# "Bushwhacker?" fire ant bait???



## Sawdust7 (Aug 29, 2013)

*"Bushwhacker®" fire ant bait???*

I know somebody here has got to know the inside poop on "*Bushwhacker**®*" fire ant bait. From what I've researched so far it sounds like a David and Golliath situation to me. Big business forces out the little guy because the little guys product was the "real deal". I did read the USDA report on it and it was one of three that contained the proper ingredients to effectively wipe out fire ants but not effect the good ants which help to slow the spread of fire ants. I have found one source that has it for sale for $2,500 but it seems the manufacturer is out of business. The label states that 350#s will treat 110 acres. That's a pretty good coverage I would think. Any further knowledge of this stuff???


----------



## Dalmatian90 (Aug 29, 2013)

Just out of curiousity...found this on Google in about 1.2 seconds:

http://killmdead.successfast.net/files_custom/5648_531.pdf

Its just boric acid...something used for ages as a pesticide.

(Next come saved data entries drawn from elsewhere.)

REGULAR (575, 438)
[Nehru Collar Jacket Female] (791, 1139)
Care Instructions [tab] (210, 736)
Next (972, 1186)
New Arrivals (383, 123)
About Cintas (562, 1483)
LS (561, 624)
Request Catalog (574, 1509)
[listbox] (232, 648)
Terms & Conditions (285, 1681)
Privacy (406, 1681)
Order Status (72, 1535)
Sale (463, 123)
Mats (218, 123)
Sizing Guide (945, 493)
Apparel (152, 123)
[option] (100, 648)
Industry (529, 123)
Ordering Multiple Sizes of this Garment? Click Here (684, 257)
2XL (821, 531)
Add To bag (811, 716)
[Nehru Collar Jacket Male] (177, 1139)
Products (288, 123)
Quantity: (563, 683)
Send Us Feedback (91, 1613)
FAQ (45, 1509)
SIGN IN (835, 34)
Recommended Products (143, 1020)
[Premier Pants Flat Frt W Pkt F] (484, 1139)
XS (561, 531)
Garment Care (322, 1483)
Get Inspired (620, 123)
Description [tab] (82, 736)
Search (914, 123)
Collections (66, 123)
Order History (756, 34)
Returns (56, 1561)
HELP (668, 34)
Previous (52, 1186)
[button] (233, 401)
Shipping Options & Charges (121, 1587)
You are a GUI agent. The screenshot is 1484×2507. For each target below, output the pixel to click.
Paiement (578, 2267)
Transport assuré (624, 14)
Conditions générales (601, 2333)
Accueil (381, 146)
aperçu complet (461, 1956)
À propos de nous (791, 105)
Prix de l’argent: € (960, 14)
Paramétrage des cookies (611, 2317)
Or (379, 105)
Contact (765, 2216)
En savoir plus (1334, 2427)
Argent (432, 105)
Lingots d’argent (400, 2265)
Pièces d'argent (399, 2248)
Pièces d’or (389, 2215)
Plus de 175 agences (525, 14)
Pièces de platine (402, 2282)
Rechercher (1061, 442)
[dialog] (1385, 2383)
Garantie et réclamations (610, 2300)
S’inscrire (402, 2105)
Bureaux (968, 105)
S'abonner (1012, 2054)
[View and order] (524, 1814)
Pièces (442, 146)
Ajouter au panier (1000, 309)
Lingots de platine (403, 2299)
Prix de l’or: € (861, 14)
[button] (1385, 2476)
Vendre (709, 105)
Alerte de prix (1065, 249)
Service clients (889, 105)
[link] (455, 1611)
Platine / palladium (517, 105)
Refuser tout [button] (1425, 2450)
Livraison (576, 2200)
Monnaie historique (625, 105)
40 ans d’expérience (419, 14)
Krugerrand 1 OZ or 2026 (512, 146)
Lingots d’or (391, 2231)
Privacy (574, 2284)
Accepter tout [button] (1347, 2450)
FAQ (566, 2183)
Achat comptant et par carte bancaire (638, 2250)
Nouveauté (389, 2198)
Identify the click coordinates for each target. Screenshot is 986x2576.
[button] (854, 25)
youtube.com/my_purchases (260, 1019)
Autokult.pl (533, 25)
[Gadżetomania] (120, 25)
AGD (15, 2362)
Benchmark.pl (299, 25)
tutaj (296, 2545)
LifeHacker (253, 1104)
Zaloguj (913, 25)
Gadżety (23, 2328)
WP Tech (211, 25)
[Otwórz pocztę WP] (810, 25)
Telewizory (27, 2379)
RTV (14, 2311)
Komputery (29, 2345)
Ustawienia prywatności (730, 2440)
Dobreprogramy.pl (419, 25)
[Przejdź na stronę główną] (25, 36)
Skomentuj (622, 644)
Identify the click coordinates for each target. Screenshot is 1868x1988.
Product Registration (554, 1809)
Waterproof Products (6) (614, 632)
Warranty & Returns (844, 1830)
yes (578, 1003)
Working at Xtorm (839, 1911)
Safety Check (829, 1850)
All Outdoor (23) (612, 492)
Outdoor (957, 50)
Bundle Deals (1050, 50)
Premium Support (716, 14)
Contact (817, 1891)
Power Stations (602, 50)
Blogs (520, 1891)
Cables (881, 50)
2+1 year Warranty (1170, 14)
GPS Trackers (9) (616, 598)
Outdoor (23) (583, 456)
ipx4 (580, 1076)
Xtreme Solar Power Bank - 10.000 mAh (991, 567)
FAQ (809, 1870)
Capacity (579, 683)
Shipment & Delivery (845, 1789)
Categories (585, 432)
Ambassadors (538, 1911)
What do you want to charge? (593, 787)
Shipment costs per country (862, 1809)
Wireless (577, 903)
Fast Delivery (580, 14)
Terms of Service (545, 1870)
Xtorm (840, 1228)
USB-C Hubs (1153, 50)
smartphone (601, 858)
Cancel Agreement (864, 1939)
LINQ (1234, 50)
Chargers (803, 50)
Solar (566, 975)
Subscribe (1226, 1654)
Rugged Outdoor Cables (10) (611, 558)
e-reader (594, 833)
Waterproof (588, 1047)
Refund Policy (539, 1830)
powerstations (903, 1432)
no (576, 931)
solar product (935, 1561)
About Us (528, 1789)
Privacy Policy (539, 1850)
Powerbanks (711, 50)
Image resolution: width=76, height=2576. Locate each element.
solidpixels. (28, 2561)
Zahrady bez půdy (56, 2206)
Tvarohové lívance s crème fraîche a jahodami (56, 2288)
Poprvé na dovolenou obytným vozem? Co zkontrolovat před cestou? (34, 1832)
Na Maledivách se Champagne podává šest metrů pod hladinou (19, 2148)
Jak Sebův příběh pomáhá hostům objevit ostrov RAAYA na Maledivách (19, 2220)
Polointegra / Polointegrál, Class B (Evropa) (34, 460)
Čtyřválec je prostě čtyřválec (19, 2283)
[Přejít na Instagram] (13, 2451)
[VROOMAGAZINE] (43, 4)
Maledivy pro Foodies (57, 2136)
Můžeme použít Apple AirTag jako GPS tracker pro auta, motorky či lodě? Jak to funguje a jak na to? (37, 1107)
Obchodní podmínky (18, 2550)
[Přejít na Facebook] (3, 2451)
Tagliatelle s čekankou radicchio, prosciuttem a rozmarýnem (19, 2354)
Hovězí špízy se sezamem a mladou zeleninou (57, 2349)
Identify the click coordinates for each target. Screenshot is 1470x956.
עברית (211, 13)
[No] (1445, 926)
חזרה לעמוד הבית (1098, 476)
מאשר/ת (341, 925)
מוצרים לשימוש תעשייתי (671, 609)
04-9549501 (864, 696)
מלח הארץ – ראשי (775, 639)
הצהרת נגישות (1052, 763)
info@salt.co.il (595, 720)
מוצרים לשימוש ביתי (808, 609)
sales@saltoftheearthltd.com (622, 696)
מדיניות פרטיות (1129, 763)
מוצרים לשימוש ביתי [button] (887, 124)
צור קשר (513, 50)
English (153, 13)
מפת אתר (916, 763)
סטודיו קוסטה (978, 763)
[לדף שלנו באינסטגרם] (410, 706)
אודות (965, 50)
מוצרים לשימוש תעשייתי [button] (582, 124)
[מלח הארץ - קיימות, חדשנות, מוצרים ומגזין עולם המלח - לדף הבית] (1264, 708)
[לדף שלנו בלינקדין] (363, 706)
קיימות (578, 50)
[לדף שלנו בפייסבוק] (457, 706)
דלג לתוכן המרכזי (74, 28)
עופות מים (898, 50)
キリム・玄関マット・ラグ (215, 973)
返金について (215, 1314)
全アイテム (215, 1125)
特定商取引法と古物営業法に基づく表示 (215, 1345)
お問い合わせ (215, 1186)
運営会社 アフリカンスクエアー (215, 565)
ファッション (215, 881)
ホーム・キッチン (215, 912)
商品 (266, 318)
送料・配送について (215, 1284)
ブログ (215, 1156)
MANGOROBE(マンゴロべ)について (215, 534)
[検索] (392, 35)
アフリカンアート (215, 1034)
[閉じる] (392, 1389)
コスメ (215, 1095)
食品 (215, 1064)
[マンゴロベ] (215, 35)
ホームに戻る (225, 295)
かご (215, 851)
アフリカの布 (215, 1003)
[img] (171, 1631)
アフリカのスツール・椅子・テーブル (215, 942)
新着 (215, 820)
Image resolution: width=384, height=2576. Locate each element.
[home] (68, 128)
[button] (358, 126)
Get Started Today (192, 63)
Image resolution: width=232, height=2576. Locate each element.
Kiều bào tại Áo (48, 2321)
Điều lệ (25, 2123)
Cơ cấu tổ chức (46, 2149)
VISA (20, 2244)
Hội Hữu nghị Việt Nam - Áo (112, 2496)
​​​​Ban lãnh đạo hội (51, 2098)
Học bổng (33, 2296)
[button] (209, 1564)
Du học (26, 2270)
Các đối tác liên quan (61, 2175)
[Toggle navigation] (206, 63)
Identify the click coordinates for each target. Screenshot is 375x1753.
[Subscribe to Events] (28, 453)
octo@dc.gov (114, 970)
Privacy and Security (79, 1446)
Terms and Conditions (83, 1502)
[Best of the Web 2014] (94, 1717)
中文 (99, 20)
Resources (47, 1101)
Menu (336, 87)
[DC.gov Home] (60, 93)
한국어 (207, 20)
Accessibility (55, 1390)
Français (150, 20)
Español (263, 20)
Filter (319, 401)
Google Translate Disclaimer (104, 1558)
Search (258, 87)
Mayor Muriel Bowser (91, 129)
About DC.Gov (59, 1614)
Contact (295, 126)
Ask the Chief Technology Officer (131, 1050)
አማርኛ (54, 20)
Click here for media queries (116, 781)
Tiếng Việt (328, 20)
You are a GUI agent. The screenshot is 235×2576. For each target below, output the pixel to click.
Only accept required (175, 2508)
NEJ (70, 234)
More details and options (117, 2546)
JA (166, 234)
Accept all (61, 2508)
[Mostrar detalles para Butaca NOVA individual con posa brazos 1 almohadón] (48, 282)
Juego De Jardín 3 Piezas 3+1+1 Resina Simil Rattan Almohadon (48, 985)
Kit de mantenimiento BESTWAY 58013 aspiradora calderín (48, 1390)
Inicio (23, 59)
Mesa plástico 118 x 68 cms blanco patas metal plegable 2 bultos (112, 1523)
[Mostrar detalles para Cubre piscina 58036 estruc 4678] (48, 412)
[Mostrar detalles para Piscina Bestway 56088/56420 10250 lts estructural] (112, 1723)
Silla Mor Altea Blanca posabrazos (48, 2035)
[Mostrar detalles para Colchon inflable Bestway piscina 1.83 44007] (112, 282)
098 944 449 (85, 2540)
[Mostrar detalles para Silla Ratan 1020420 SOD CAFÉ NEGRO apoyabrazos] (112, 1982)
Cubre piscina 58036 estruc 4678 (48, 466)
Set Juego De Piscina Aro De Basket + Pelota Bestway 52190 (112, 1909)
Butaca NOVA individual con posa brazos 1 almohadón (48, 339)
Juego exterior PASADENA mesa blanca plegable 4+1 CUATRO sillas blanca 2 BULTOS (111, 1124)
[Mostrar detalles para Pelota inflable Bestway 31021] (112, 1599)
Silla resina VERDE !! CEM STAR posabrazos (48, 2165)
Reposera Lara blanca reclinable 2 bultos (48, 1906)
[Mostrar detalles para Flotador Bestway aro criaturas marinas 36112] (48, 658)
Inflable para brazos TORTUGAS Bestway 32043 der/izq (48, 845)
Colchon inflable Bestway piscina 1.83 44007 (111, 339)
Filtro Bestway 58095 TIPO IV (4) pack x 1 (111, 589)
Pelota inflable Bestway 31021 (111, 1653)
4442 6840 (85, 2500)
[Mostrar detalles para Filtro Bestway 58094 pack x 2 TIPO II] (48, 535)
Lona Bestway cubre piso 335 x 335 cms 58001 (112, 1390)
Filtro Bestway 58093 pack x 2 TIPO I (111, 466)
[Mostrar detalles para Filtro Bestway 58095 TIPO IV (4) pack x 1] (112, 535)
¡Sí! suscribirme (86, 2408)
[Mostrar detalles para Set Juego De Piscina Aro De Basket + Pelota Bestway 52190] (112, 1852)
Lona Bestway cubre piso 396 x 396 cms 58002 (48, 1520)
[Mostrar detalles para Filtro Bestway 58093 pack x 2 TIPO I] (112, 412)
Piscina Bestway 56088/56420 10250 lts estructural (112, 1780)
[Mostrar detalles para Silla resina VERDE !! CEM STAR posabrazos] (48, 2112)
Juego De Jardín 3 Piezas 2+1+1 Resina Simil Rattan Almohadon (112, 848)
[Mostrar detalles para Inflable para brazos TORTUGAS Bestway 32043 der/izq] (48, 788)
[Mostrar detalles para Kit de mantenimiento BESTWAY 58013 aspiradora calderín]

My guess the inert ingredients is a bit of sugar to attract the fire ants to bring it back to the nest, and some stuff to keep moisture from caking it up.


----------



## Sawdust7 (Sep 3, 2013)

I'm sorry for the late response Dalmatian90, everything that could break around this old place decided to do so all at the same time. I found that site you posted and it seems to be the only site advertising it. Evidently the stuff is no longer in manufacture unless it's in some other country and not available here. My reason of curiosity is because I became the proud owner of a 350# drum of it that was included in an auction lot I won. It's not granular like the Amdro is. It's more of a redish lightly moist powder. It's packed tight but breaks right up when you dig into it. I haven't decided whether to use it to treat my pastures or to try to sell it. I was hoping to find out if anybody here has first hand knowledge of it's effectiveness. Evidently it's not well known.


----------